In a more recent multicenter study, Dr. Ortiz and her colleagues treated 33 BCCs once with the long-pulsed 1064-nm Nd:YAG laser delivered with a 5-6 mm spot size at a fluence of 125-140 J/cm2 and a 7-10 ms pulse duration (Laser Surgery Med. Feb 13 2018. doi: 10.1002/lsm.22803). Standard surgical excision with 5-mm margins was performed 4 weeks after laser treatment. Among 31 subjects who completed the study, 28 of 31 BCC tumors (90%) cleared after one treatment.



“The treatments were performed without anesthesia, because we didn’t want the vasculature to be affected, but in clinical practice I am now using lidocaine with no epinephrine,” Dr. Ortiz said.
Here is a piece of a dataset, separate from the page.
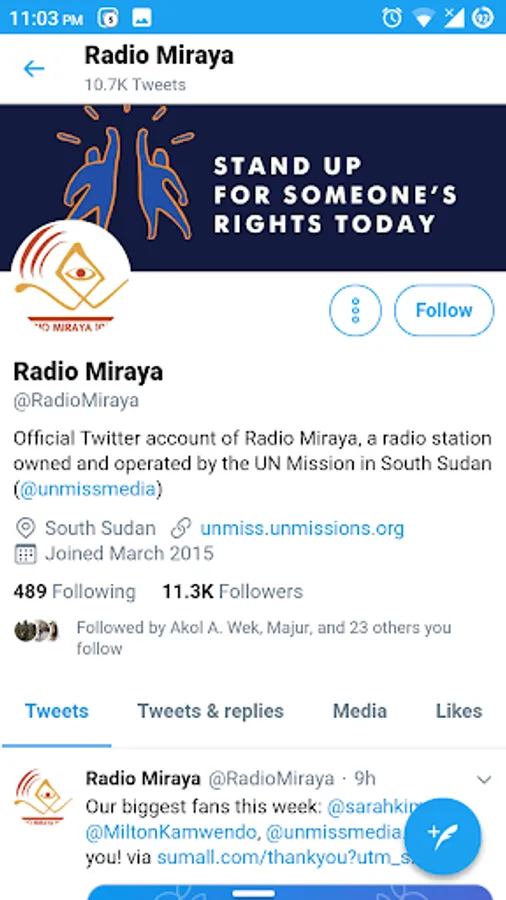Tap the compose tweet floating button
The image size is (506, 900).
tap(442, 836)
She characterized the results as “at least comparable to, if not superior to” common modalities including methyl aminolevulinate–PDT (72.8%), imiquimod cream (83.4%), and fluorouracil cream (80.1%). “One criticism I hear is that with such high fluences, you’re probably getting some bulk heating,” she said. “Maybe so, but it seems to work and there’s no scarring, which suggests otherwise.”

Advantages of using a 1064-nm Nd:YAG for treating nonaggressive BCCs are that it requires just one treatment, it takes about 5 minutes, and there is no significant downtime, with no limitations in posttreatment activity. “Potentially there is a relatively decreased risk for complications, including infection and bleeding,” she added. “It’s a good alternative for treating patients with multiple tumors or those who are poor surgical candidates.”
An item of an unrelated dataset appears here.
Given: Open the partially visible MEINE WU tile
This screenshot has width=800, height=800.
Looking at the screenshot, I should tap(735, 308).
She and her colleagues are currently performing a long-term follow-up study of 35 BCC lesions. Only one has potentially recurred, but that recurrence has not yet been confirmed.

Dr. Ortiz treats BCCs with a standard 5-mm margin and uses lidocaine without epinephrine to avoid vasoconstriction. She typically uses a 1064-nm Cutera excel V laser delivered at a pulse duration of 8 ms and a fluence of 140 J/cm2, with no cooling. “Theoretically, any 1064-nm pulsed-dye laser could work, but the way the pulse is delivered is different, depending on which device” is used, she said.

“I always like waiting between passes to avoid any bulk heating. The immediate endpoint to strive for is slight graying and slight contraction,” she said. Billing codes for malignant destruction/electrodesiccation and curettage can be used (codes 17260-17266 for the trunk and 17280-17283 for the face).

In order to determine the mechanism of cell death and to optimize results, Dr. Ortiz said that further studies need to be conducted in vitro and in vivo. In order to determine treatment efficacy, clinical studies involving various heat sources and low concentrations of lidocaine are also required.

Dr. Ortiz disclosed having financial relationships with numerous pharmaceutical and device companies. She is also cochair of the MOAS.